Content starts
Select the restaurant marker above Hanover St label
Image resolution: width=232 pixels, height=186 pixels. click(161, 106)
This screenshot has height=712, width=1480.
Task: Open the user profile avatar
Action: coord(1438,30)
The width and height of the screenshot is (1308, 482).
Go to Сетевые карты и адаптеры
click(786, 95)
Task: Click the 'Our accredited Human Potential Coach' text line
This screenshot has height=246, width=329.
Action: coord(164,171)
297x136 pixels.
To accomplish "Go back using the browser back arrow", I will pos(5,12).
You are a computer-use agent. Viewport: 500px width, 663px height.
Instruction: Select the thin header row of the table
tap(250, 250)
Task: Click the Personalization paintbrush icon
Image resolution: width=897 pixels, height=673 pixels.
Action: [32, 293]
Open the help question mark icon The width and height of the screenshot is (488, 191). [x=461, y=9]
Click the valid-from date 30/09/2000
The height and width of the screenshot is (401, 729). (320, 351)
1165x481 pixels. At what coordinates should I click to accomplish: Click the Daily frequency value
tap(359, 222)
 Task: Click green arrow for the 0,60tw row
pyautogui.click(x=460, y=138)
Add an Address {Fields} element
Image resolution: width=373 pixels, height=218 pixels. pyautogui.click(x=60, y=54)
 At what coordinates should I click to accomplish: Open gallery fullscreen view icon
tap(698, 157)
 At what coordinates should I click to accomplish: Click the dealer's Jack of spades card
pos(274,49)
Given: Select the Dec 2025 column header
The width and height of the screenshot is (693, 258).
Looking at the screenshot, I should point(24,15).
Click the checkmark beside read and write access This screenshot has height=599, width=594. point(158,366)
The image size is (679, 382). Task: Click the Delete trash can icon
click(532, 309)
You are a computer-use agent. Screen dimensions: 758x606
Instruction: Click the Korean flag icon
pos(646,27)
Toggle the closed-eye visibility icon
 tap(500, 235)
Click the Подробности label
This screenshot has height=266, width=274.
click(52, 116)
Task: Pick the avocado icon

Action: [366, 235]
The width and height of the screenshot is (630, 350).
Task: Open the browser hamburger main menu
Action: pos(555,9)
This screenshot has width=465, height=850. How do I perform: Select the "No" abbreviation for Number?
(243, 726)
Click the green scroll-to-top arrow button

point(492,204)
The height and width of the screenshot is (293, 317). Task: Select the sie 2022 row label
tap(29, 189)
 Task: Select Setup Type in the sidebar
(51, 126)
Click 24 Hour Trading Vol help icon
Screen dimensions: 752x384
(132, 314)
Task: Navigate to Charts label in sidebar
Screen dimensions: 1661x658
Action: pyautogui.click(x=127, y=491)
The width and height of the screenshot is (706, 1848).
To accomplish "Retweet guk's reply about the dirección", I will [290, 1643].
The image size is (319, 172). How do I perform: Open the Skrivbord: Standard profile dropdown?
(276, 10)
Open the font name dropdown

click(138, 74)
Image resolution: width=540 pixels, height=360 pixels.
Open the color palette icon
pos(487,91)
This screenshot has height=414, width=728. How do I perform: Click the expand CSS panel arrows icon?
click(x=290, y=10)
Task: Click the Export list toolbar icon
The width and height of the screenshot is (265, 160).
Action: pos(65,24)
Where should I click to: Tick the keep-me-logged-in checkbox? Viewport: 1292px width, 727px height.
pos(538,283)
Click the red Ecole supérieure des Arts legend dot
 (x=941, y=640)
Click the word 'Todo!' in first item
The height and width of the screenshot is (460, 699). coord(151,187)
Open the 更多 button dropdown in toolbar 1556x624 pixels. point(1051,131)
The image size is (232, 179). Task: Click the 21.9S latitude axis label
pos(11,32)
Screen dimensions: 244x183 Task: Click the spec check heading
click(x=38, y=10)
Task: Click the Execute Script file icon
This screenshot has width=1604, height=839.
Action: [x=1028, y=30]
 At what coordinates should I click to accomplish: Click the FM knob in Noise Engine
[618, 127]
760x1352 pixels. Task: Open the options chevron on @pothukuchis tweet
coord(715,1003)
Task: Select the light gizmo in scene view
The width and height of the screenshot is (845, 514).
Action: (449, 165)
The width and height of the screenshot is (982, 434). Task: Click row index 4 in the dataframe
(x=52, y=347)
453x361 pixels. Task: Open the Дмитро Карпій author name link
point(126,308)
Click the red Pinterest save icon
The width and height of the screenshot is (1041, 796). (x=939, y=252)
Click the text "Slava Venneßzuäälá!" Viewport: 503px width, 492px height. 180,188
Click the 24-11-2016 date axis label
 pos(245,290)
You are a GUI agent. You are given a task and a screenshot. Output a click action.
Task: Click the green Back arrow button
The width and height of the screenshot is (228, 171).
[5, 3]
Content ends
The range begins at the line containing "760x1352 pixels. Task: Open" and ends at the last line of the entries; reproduce it exactly.

760x1352 pixels. Task: Open the options chevron on @pothukuchis tweet
coord(715,1003)
Task: Select the light gizmo in scene view
The width and height of the screenshot is (845, 514).
Action: (449, 165)
The width and height of the screenshot is (982, 434). Task: Click row index 4 in the dataframe
(x=52, y=347)
453x361 pixels. Task: Open the Дмитро Карпій author name link
point(126,308)
Click the red Pinterest save icon
The width and height of the screenshot is (1041, 796). (x=939, y=252)
Click the text "Slava Venneßzuäälá!" Viewport: 503px width, 492px height. 180,188
Click the 24-11-2016 date axis label
 pos(245,290)
You are a GUI agent. You are given a task and a screenshot. Output a click action.
Task: Click the green Back arrow button
The width and height of the screenshot is (228, 171).
[5, 3]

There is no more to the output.